• Extracted data:

= Beginning of Section =

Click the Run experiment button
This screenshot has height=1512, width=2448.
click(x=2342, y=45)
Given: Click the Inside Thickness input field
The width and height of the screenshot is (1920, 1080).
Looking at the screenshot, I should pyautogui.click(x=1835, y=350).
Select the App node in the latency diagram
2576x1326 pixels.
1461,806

= End of Section =

• Exercise brief:
Return the data in full, with each line kept exactly as it is.

• Task result:
Click the Run experiment button
This screenshot has height=1512, width=2448.
click(x=2342, y=45)
Given: Click the Inside Thickness input field
The width and height of the screenshot is (1920, 1080).
Looking at the screenshot, I should pyautogui.click(x=1835, y=350).
Select the App node in the latency diagram
2576x1326 pixels.
1461,806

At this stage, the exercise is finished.